Ce qu’il faut retenir déjà de notre invité, c’est qu’il a toujours été passionné par la sculpture et cela, grâce à son père qui lui en a donné le goût. Entre donc Sirikiba Camara  et la sculpture, c’est une histoire de passion et non d’un gagne-pain comme on pourrait l’imaginer. La sculpture est  comme un métier de messager et l’argent, ça suit après. Il ne faut pas mettre l’argent avant le savoir,” nous dit Camara.

C’est véritablement un immense talent enfoui au Musée Communal Sogossira Sanou de Bobo Dioulasso. A chaque objet (plantes, bois, matériel usés ou pas),  Camara sait habilement lui donner  une âme, une vie; voire, une expression particulière. Dans cet entretien que l’artiste nous a accordé, vous serez transporté dans l’univers de la sculpture où l’imagination, l’inspiration et le talent se côtoient pour donner forme. Lisez-plutôt !
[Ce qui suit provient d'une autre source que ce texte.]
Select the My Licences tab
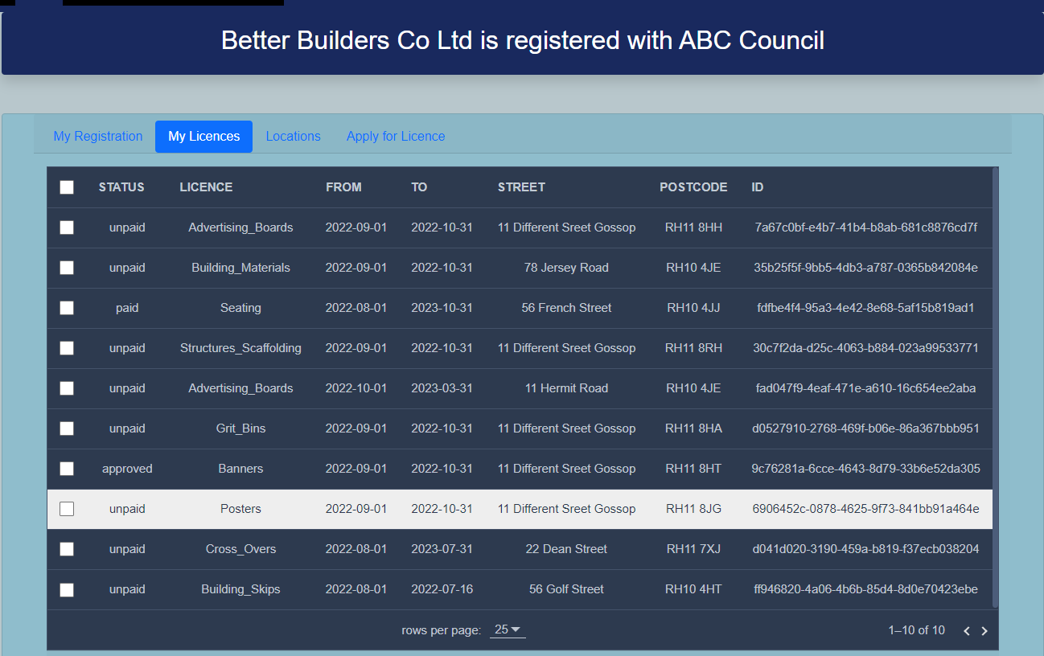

Sirikiba Camara : “Je suis devenu sculpteur par passion depuis ma tendre enfance. Personnellement,  je considère la sculpture comme un métier de messager et l’argent, ça suit après. Quand tu as des messages intéressants que tu véhicules à travers ton art, les gens vont apprécier. Donc, il ne faut pas mettre l’argent avant le savoir.

Artistesbf (ArtBF): Avec quelles matières travaillez-vous?
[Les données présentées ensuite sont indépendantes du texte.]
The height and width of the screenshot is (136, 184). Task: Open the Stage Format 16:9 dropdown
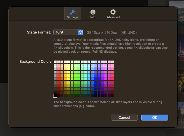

S.C. : Je travaille toutes les matières même celles qui pourrissent (bois, fromager, bananier…).  Le papayer par exemple quand il meurt, on le transforme en abat-jour en ajoutant du vernis. Mais l’éléphant que je viens de sculpter par exemple, c’est avec un bois de longue durée pouvant atteindre jusqu’à 100 ans ; ça dépend des commandes.
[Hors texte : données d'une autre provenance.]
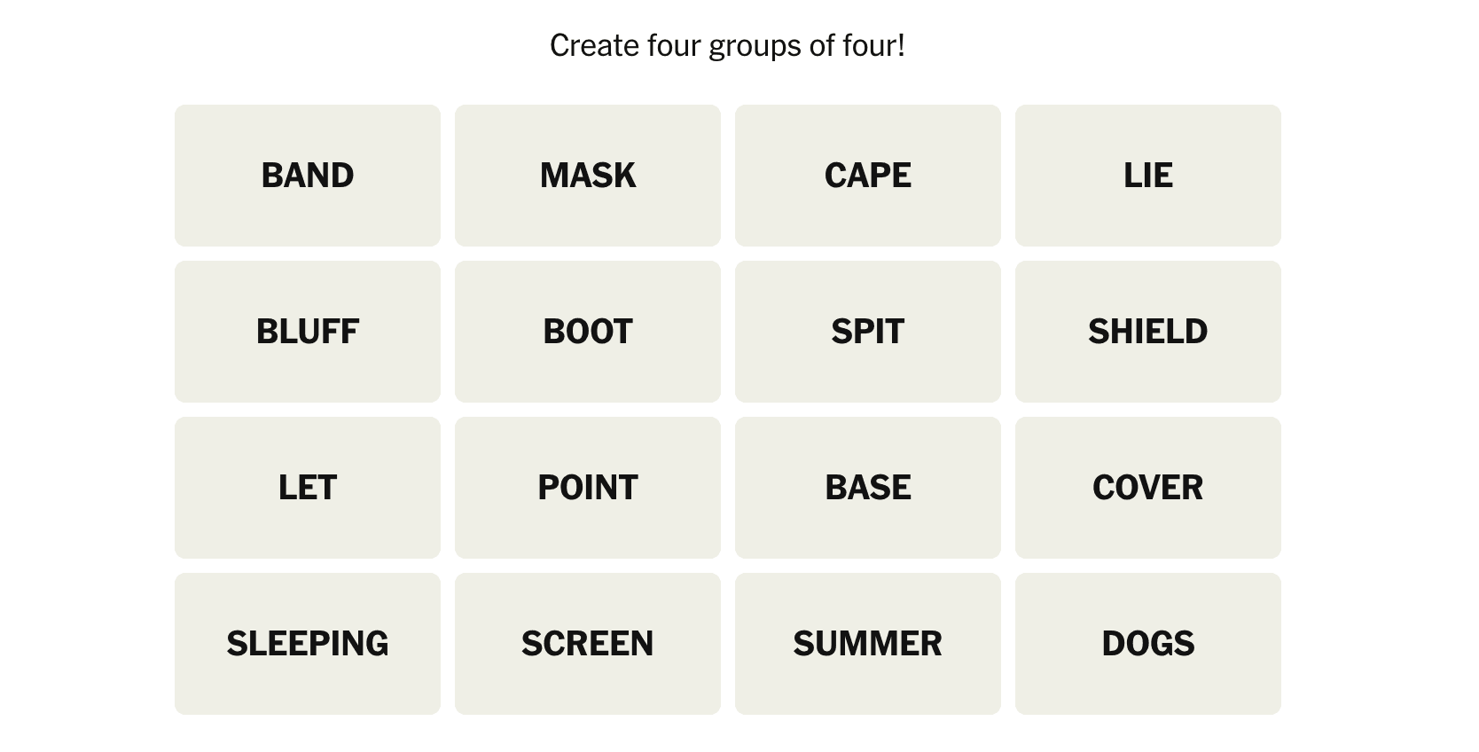Choose the SHIELD word tile
1479x752 pixels.
tap(1148, 332)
ArtBF : Quel message véhiculez-vous à travers votre sculpture ?

S.C. : Tout objet que je confectionne véhicule un message et normalement,  tout artiste doit se considérer comme un messager. C’est à l’artiste de voir quel message sociétal véhiculer que ce soit dans l’éducation des enfants, de la femme, de soi-même ou de la société entière.

ArtBF : D’où tirez-vous vos inspirations ?

S.C. : L’inspiration, je la trouve partout (ombre, nuage, causerie…). Ça peut être avec les amis à travers nos causeries. Je peux m’inspirer d’une idée de causerie, en tirer une leçon et l’exprimer en sculpture; voilà pourquoi j’aime les bois morts. C’est triste de voir tous ces bois morts autour de moi et du même coup, ça m’inspire. Ce n’est pas forcement l’accès à la matière, mais c’est surtout la forme qui inspire.

ArtBF : Avez-vous exposé pendant la 19e édition de la  SNC 2018 qui vient de fermer les portes ?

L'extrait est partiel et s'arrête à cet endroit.